## Description of the task
Reproduce each of the following records word for word, line by line.
# # # # # # #
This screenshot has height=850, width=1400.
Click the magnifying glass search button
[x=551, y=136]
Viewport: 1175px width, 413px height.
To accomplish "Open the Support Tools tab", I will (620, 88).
# # # # # # #
## Task response
This screenshot has height=850, width=1400.
Click the magnifying glass search button
[x=551, y=136]
Viewport: 1175px width, 413px height.
To accomplish "Open the Support Tools tab", I will (620, 88).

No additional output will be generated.